In concluding the review of two-dimensional maps formed by a pairwise combination of the three main factors for evaluating government and political figures (Strength / Activity, Morality and Competence), the key role of the Morality factor should be noted. It plays the role of a razor blade, which clearly separates in the minds of people the "power of good" from the "forces of evil." In his absence, based only on the assessment of the strength, activity and competence of political figures (3 map), there is a risk of replacing and confusing concepts, distorting landmarks when understanding who is who in the multi-colored palette of internal political forces.
***
As already noted, a special character was introduced into the list of objects for evaluation - “The ideal state political figure” ("Ideal"). He played the role of a peculiar standard of politics, from the point of view of survey participants, and was evaluated along with real state-political figures. When processing the results of the survey, it provided an opportunity to see how real state-political figures are close or far from the “Ideal” image, taking into account the ratings they obtained on all three criteria - Strength / Activity, Morality and Competence.

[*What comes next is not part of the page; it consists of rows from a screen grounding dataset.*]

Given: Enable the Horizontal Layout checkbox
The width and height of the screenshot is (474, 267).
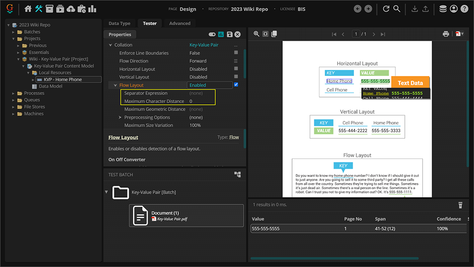Looking at the screenshot, I should 236,69.
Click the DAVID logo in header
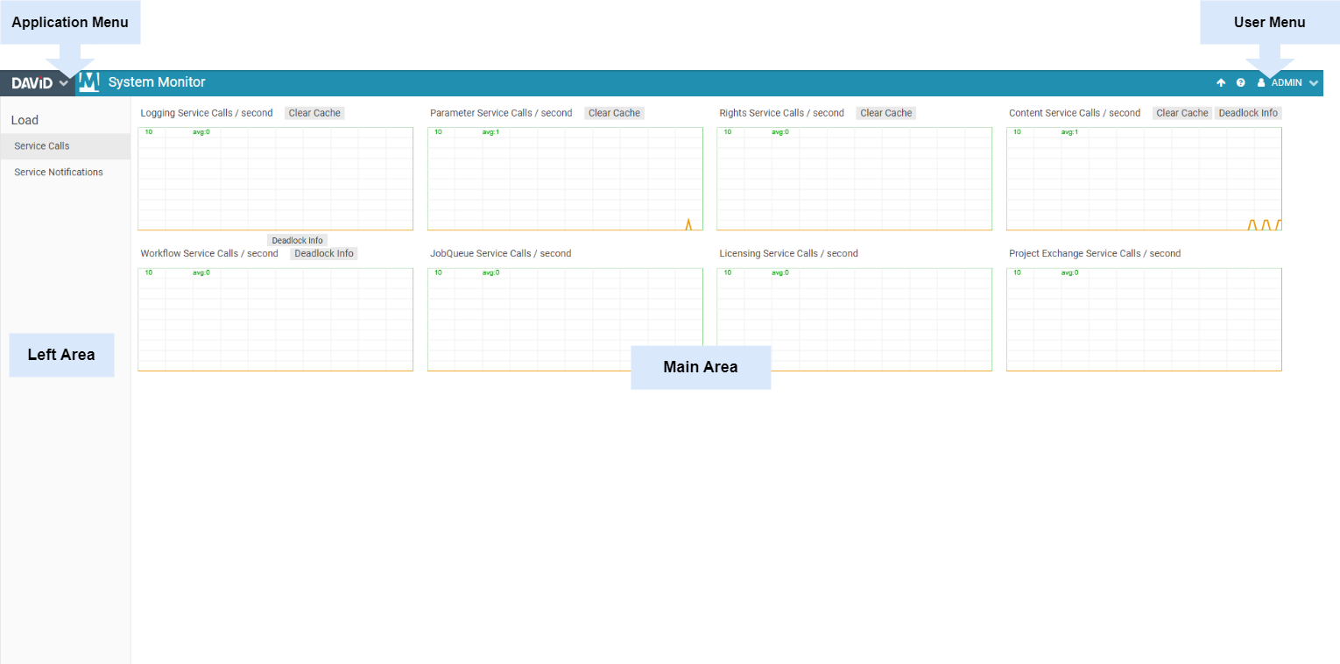 [32, 83]
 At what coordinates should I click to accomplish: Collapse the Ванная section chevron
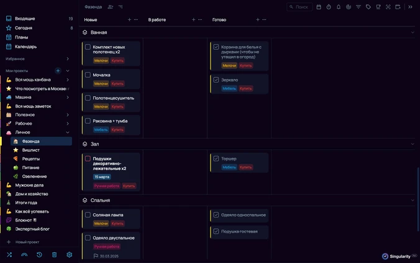413,32
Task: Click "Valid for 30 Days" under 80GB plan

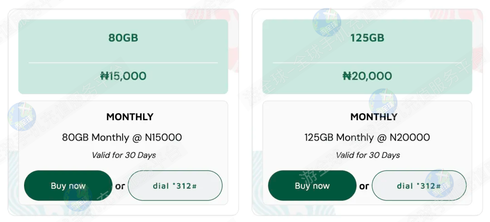Action: tap(123, 155)
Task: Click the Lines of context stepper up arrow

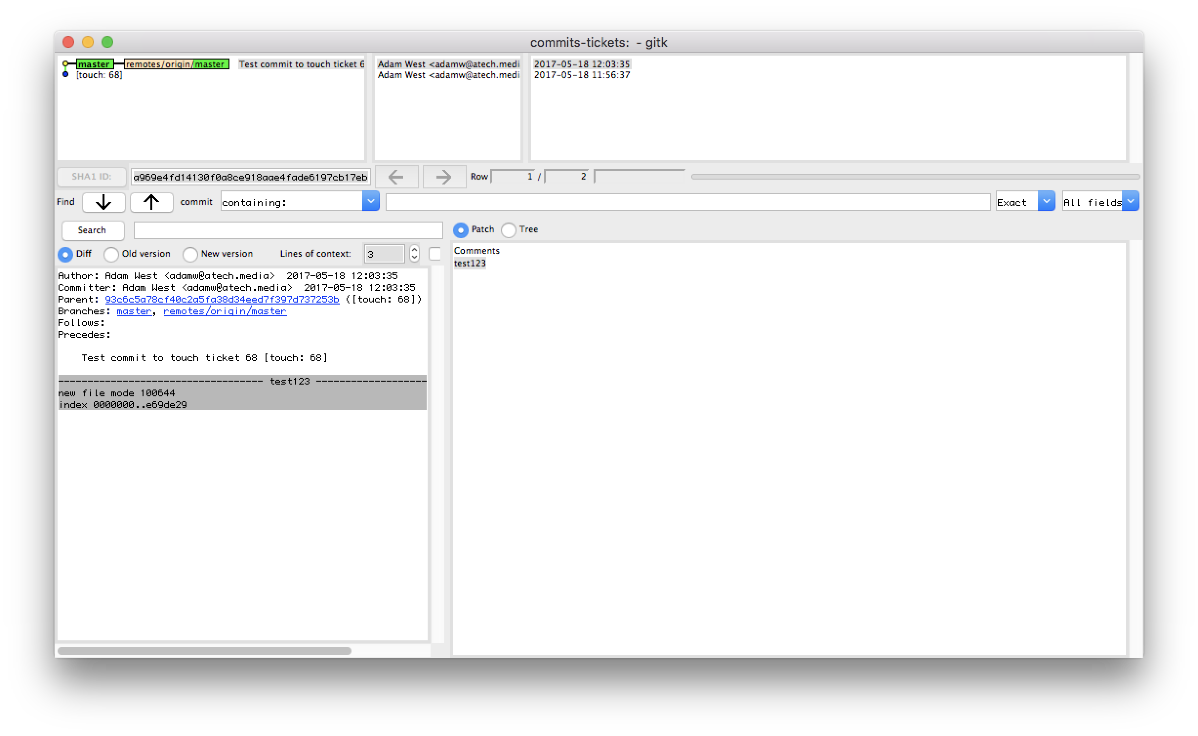Action: point(414,249)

The measure of the distance of a real politician from Ideal was the total difference of the corresponding factor estimates, calculated according to the rules of vector algebra. If we imagine the position of a certain politician and the “Ideal” in the three-dimensional factorial space as vectors, then the distance between the ends of the vectors will be the desired value of the politician’s proximity / distance from the “Ideal”. Let's call this value index of compliance "ideal". The closer a real politician is to the “Ideal”, the lower the value of his index, and vice versa, the farther the politician from the “Ideal”, the greater the value of the corresponding index.
All real state-political figures were ranked according to the indices they obtained, starting with the minimum and ending with the maximum index. Further, to the ranked list of politicians was used the procedure of splitting into quartiles (four groups), which allowed to classify all politicians into the closest to the “Ideal”, the most distant from the “Ideal” and belonging to two intermediate groups.
FIG. 6. Classification of politicians according to the “Ideal” compliance index.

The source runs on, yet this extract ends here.